You are viewing a plain text version of this content. The canonical link for it is here.
Posted to dev@lucene.apache.org by "Paul taylor (JIRA)" <ji...@apache.org> on 2009/08/21 18:48:14 UTC

[jira] Updated: (LUCENE-1787) Standard Tokenizer doesn't recognise I.B.M as Acronym, it requires it ends with a dot i.e I.B.M.

     [ https://issues.apache.org/jira/browse/LUCENE-1787?page=com.atlassian.jira.plugin.system.issuetabpanels:all-tabpanel ]

Paul taylor updated LUCENE-1787:
--------------------------------

    Attachment: Patch1.txt

Fix so that Acronymns without trailing dot are parsed as acronym, amended related Acronymn test in Analyser.

(Sources were flexed and compiled using ant build, assume this uses correct Java version for flex file generation)

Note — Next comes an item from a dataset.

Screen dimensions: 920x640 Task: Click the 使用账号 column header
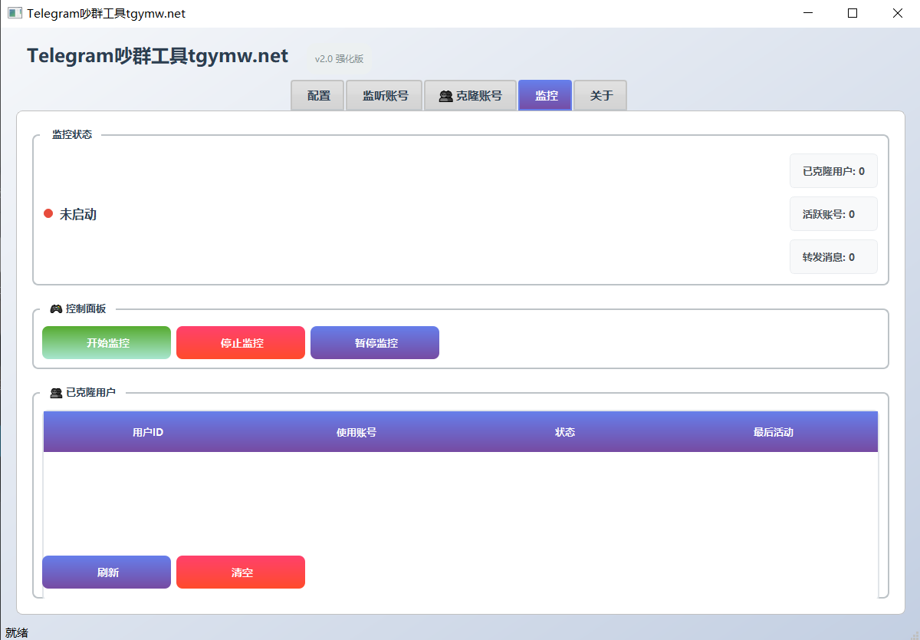(x=357, y=432)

> Standard Tokenizer doesn't recognise I.B.M as Acronym, it requires it ends with a dot i.e I.B.M.
> ------------------------------------------------------------------------------------------------
>
>                 Key: LUCENE-1787
>                 URL: https://issues.apache.org/jira/browse/LUCENE-1787
>             Project: Lucene - Java
>          Issue Type: Improvement
>          Components: Analysis
>    Affects Versions: 2.9
>            Reporter: Paul taylor
>         Attachments: Patch1.txt
>
>
> Standard Tokenzizer doesn't recognise I.B.M it requires it end with a dot i.e I.B.M. This is particulary problematic if I.B.M is added tot the index, with the StandardAnalyser it will get added as  IBM , a search for I.B.M will not match because I.B.M will be left as is, I would expect a match in this scenario
> I think it could be fixed by modifying the  grammar ACRONYM_DEP  in StandardTokenizerImpl.jflex so that it also supports
> {ALPHANUM} ("." {ALPHANUM})+
> dot only required between each character, (I'm not familiar with jflex syntax )

-- 
This message is automatically generated by JIRA.
-
You can reply to this email to add a comment to the issue online.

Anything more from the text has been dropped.